I recently gave a short intro of survival models to the team. Here, the goal is to lay out the basics and the motivate the use of survival analysis. Part II covers the Kaplan-Meier Estimator and Part III focuses on the Cox Proportional Hazards Model.
Motivation & Goals
- In many situations we would like to model the first time an event happens (time-to-event data). This could be the failure of a machine, the death of a cancer patient or the cancellation of a subscription. This leads us to estimate functions of survival and hazard (explained below).
- Once we actually managed to estimate survival and hazard functions we want to compare these for different sets of cancer patients, machines or subscribers. Each set could have received a different treatment (e.g. drug). This leads us to apply different statistical tests to compare, for example, the survival functions between groups.

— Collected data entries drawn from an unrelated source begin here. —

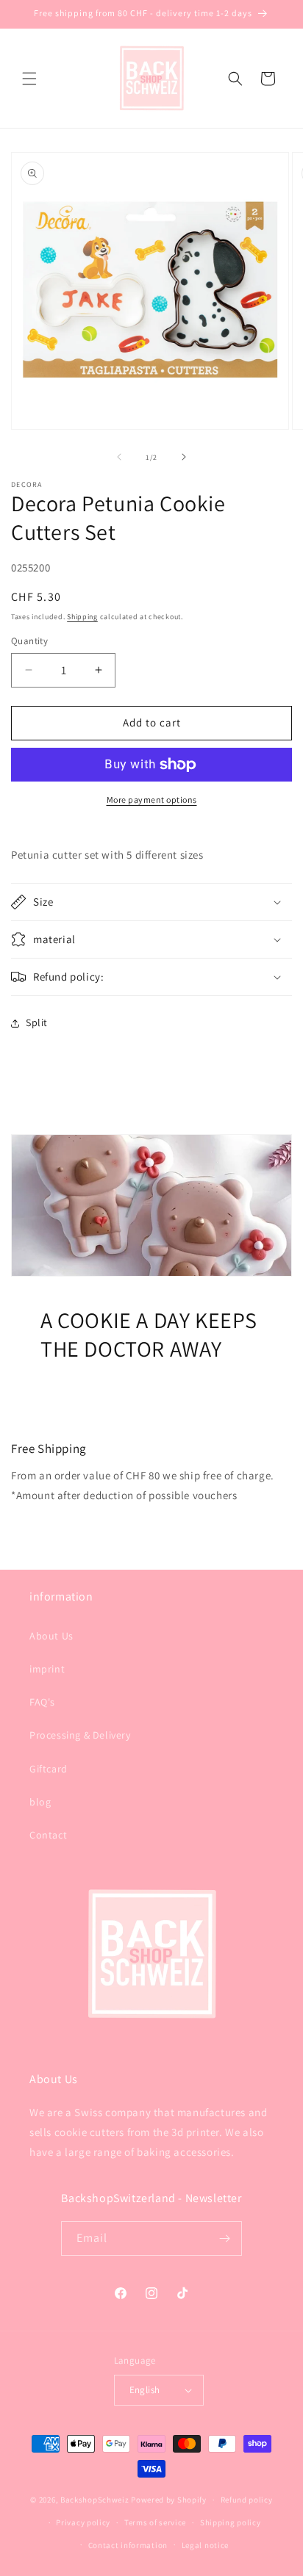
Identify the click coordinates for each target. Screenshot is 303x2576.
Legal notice (205, 2545)
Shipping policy (230, 2522)
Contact (48, 1834)
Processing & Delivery (80, 1735)
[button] (29, 78)
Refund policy (247, 2499)
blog (40, 1801)
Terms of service (155, 2522)
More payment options (152, 799)
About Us (51, 1635)
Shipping (82, 616)
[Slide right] (184, 457)
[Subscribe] (225, 2238)
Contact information (128, 2545)
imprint (47, 1668)
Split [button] (37, 1022)
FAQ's (42, 1702)
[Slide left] (119, 457)
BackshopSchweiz (94, 2499)
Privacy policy (83, 2522)
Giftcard (48, 1768)
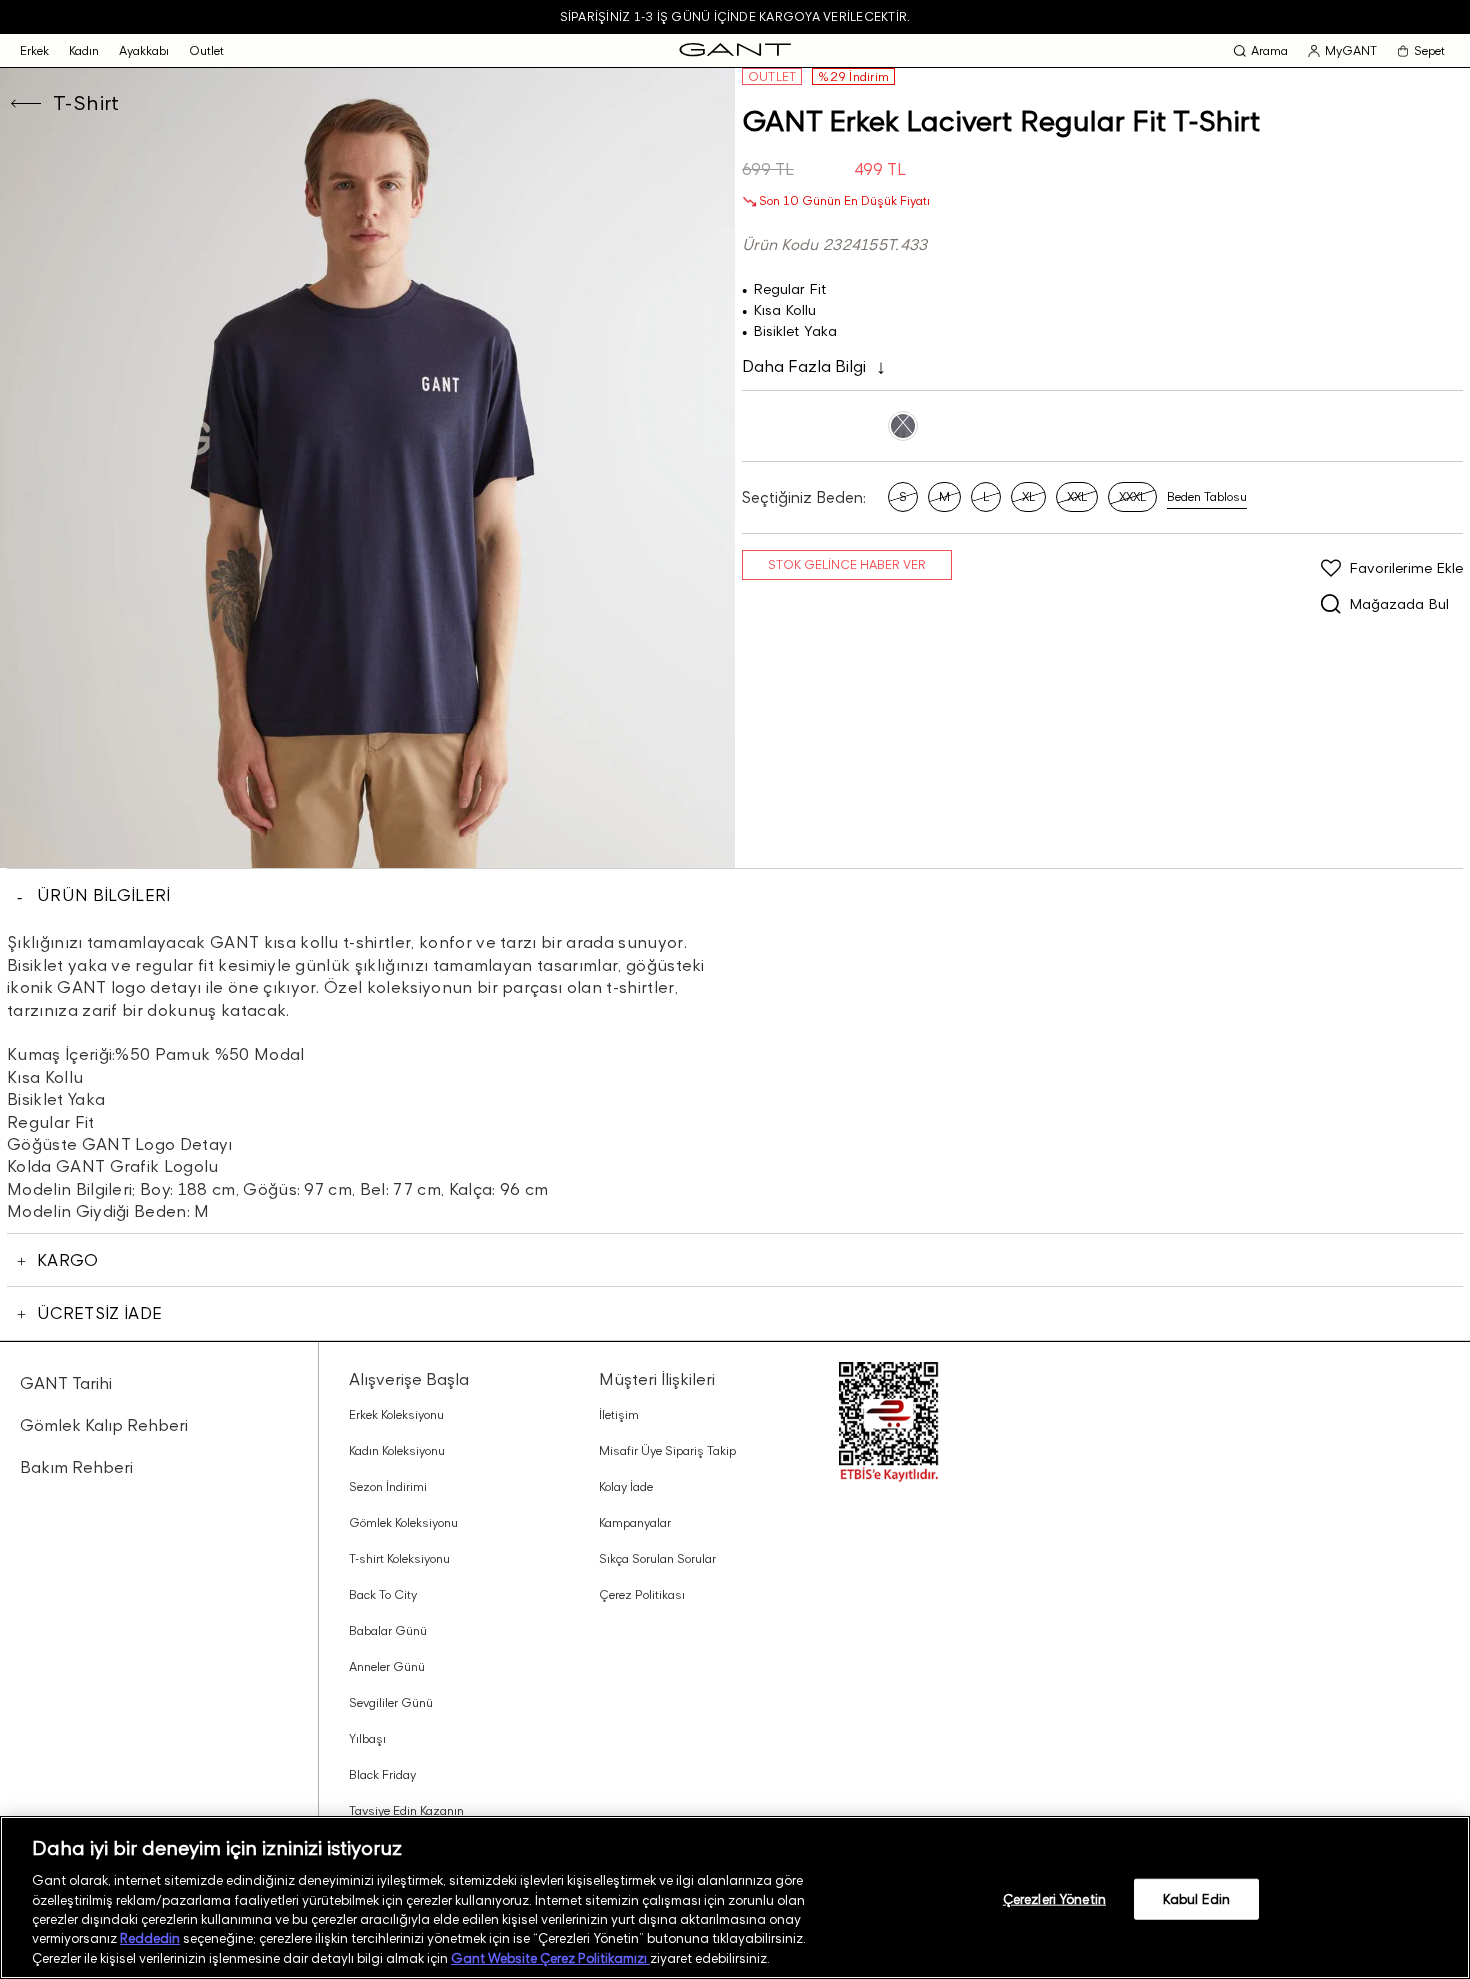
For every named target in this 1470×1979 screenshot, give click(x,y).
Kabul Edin (1196, 1898)
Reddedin (150, 1939)
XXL (1077, 496)
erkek (34, 50)
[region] (735, 1897)
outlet (206, 50)
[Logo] (735, 50)
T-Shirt (86, 103)
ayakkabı (144, 50)
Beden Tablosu (1207, 496)
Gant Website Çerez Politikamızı (550, 1958)
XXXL (1132, 496)
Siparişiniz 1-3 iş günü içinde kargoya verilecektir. (735, 16)
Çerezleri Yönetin (1054, 1898)
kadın (84, 50)
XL (1028, 496)
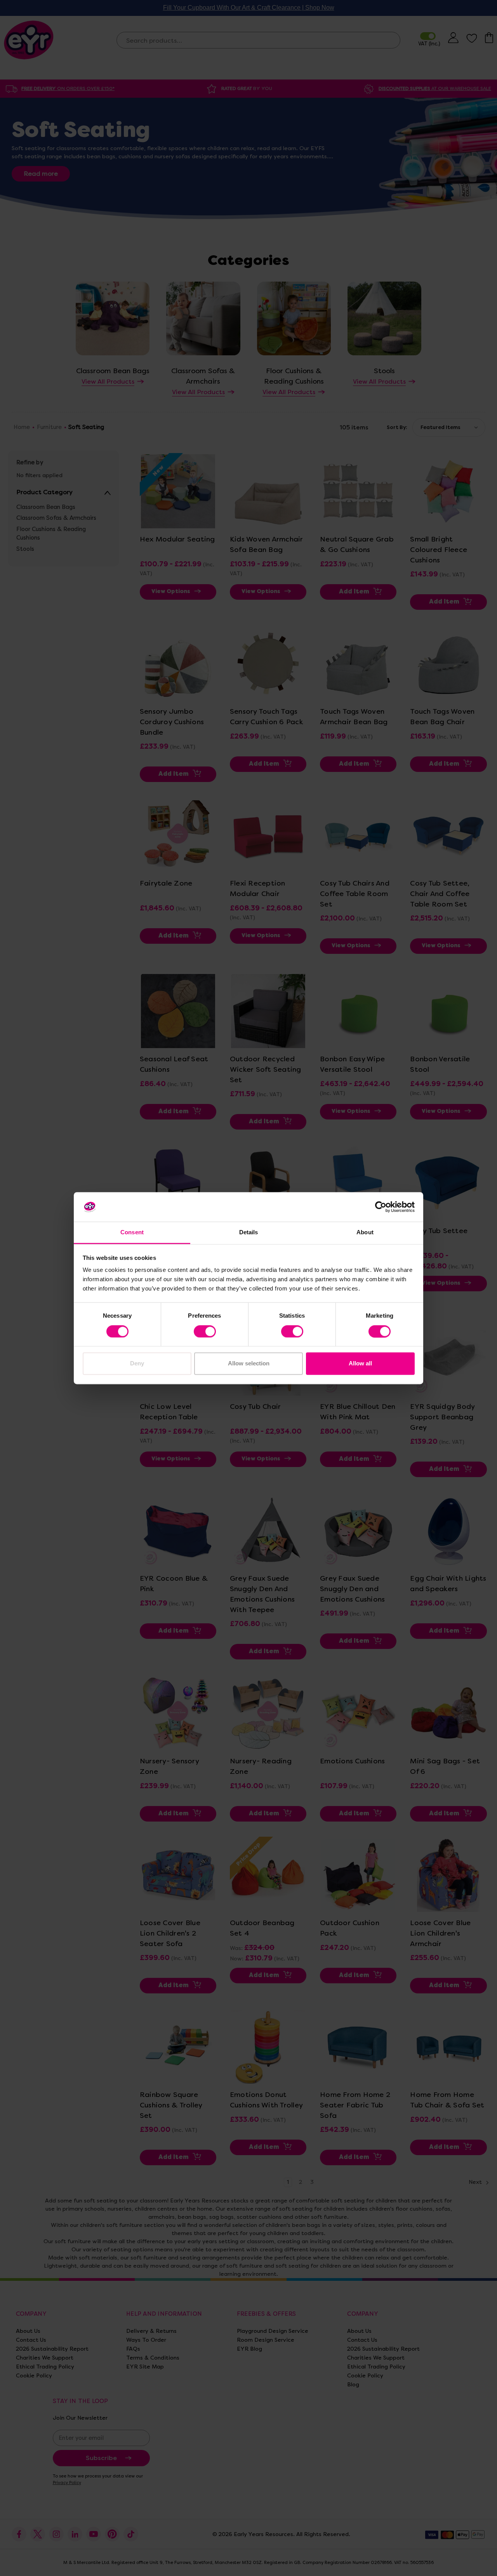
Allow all (360, 1363)
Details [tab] (248, 1232)
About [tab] (365, 1232)
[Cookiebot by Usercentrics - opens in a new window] (381, 1207)
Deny (137, 1363)
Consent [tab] (132, 1232)
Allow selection (248, 1363)
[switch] (205, 1331)
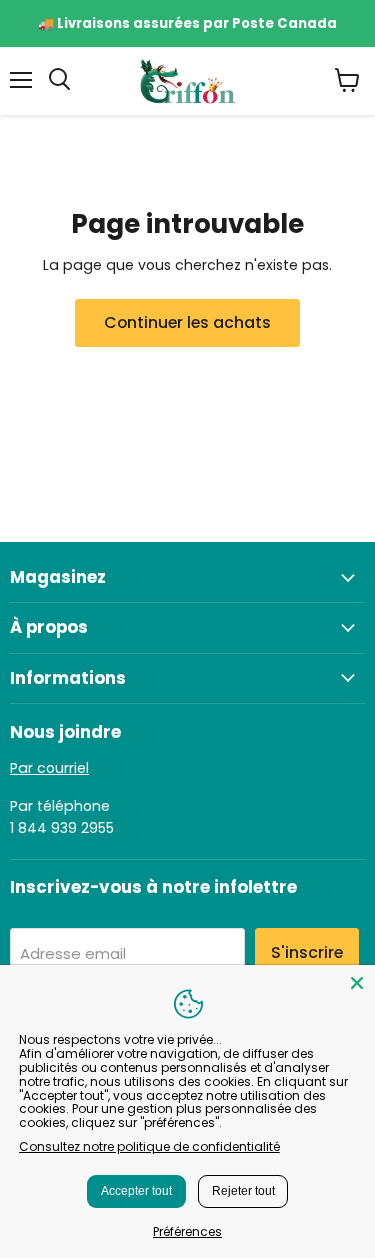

- Lastly, we would like to know how certain explanatory variables are related to the survival time (of a patient). For this setting, the Cox Proportional Hazards Model has been developed.
The Premise - Censoring
The main challenge and the reason why survival models are different from, say empirical estimators, is that they have to deal with censoring. Generally, there are three types of censoring:
- Left Censoring
- we don’t know when true event occurred (e.g. infection at birth) - it was before the discovery
- Right Censoring
- we do not observe the event so that the true survival time is likely longer than what the study observes
- Interval Censoring
- the time of the event is not exactly observed, but bounded between two time points
Right censoring is most commonly encountered and we will focus on right censoring for the remainder of this series. In medical studies, right censoring can occur when a patient moves away (loss to follow-up), the patient stops treatment (drop out) or the termination of the study. See picture below (Kleinbaum, Klein):
Key Metrics
Let’s define some key terms that will be useful for our models:
- Survival Time
- Let $T$ be a nonnegative ($T \leq 0$) random variable (RV) that represents the survival time of the object of study and let $t$ denote the specific value for $T$.
- Censorship
- Let $d = (0, 1)$ denote the RV whether the observation has been censored (=0) or not (=1).
- Survivor Function
- Let $S(t)$ be the survivor function that displays the probability of the object of study surviving longer than time $t$ ($P(T>t)$). Theoretically the curve would look like below (Kleinbaum, Klein):
- By defining the cumulative distribution function (c.d.f) $F(t) = P(T \leq t) = \int_0^t f(x) \,dx$ of T where $f(t)$ equals the probability density function (p.d.f.), we can express the survivor function as $S(t) = P(T>t) = 1 - F(t) = \int_0^\infty f(x) \,dx$
- In practice the survivor function takes the form of steps as can be seen below (Kleinbaum, Klein):
- Hazard Function
-
Let $h(t)$ be the hazard function that provides us with “the instantaneous potential per unit time [rate not probability] for the event to occur, given that the individual has survived up to time t” (Kleinbaum and Klein, 2012):
$\begin{aligned} h(t) = \lim_{\Delta t \rightarrow 0 } \frac{Pr( t \le T \le t + \Delta t \vert T > t)}{\Delta t} \end{aligned}$
- We can imagine the nominator $P(t \leq T \leq t + \Delta t \vert T > t)$ as the probability that the event happens to the object of study in the interval $\left[t, t + \Delta t \right]$ conditional on survival till time $t$.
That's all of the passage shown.